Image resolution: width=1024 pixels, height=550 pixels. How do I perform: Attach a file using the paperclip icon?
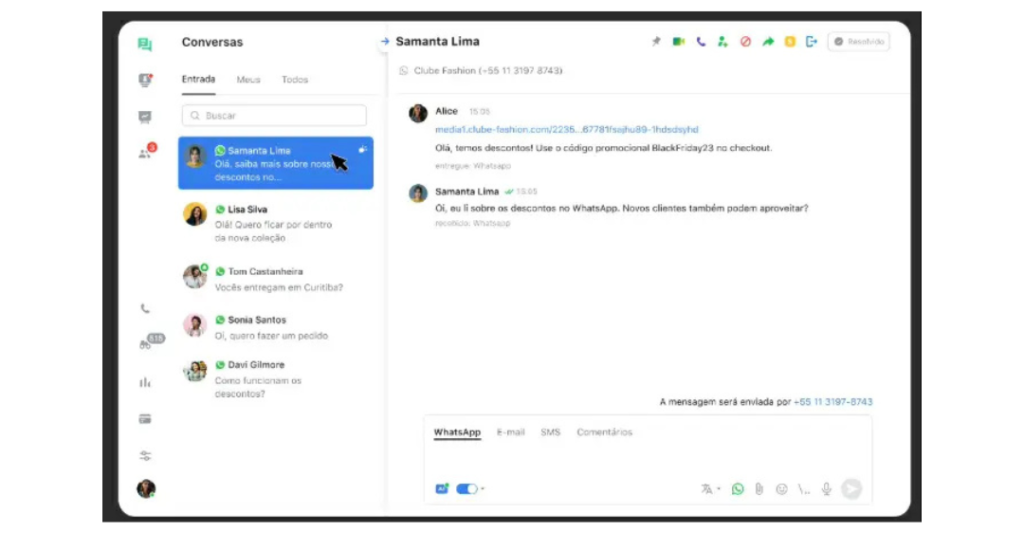click(x=759, y=489)
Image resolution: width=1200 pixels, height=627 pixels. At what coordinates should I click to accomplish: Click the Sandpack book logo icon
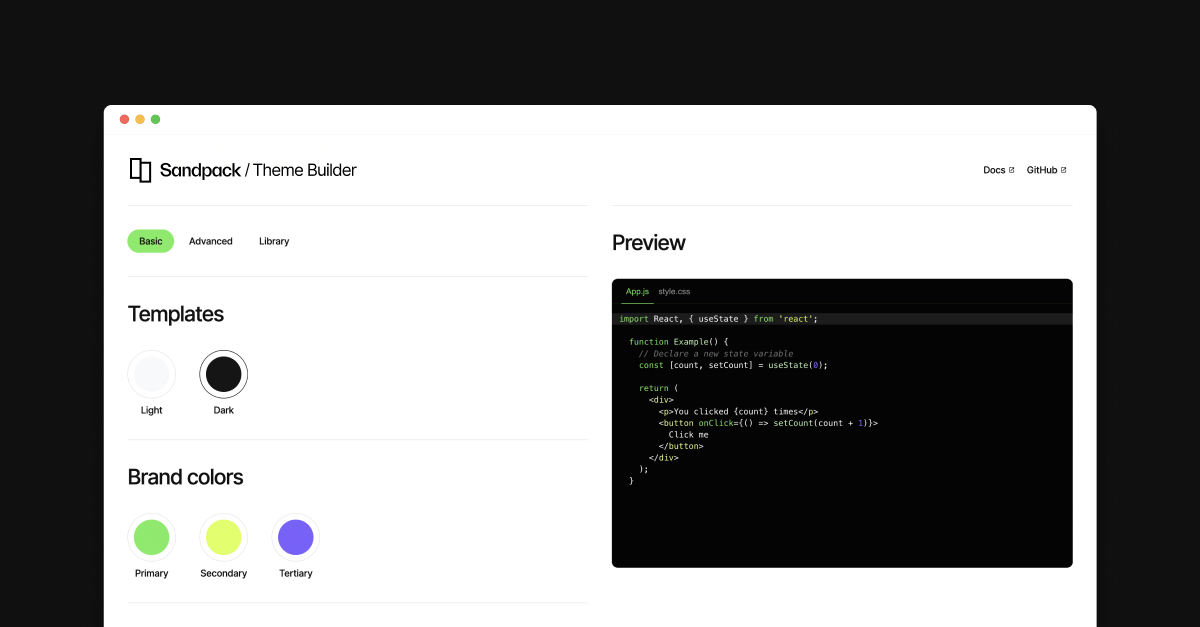pyautogui.click(x=139, y=169)
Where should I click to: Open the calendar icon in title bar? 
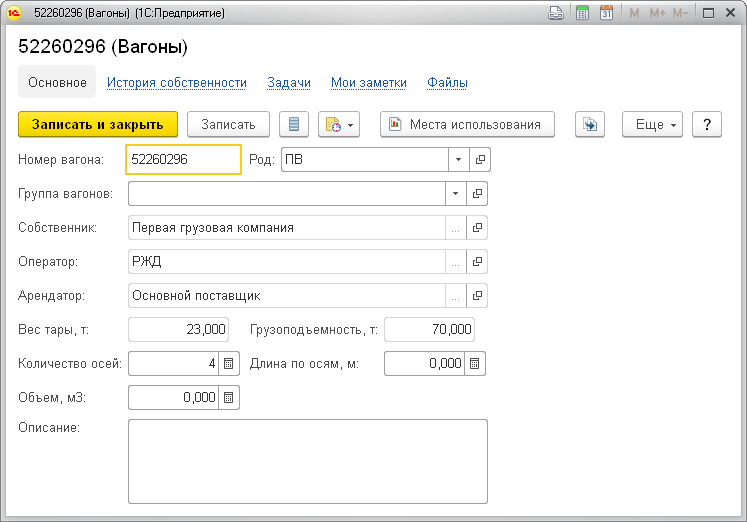tap(606, 14)
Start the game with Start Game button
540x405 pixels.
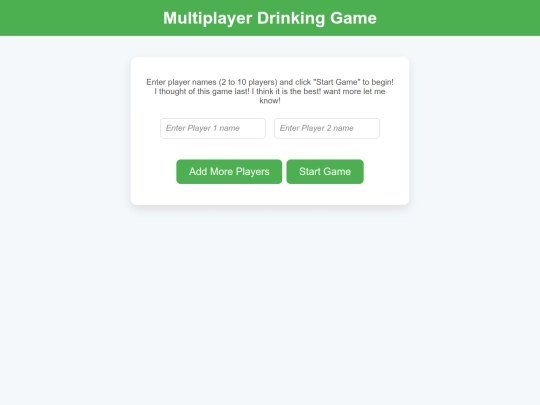pos(325,172)
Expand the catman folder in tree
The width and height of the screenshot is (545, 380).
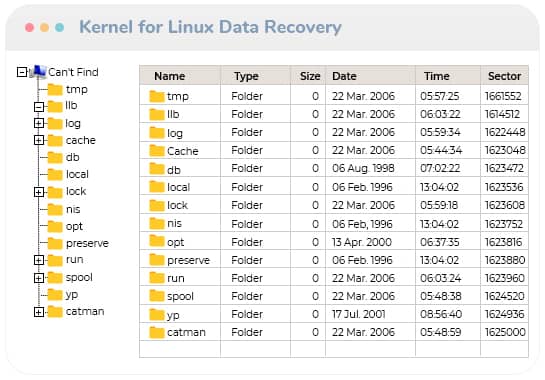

§ §

*Task to carry out:* Apart from the images, every line above needs to be printed again exactly.

*Answer box:*
Image resolution: width=1024 pixels, height=550 pixels. How do I perform: Attach a file using the paperclip icon?
click(x=759, y=489)
Image resolution: width=1200 pixels, height=627 pixels. At what coordinates should I click to accomplish: Click the Sandpack book logo icon
pyautogui.click(x=139, y=169)
Where should I click to: Open the calendar icon in title bar? 
tap(606, 14)
Start the game with Start Game button
540x405 pixels.
pos(325,172)
Expand the catman folder in tree
The width and height of the screenshot is (545, 380).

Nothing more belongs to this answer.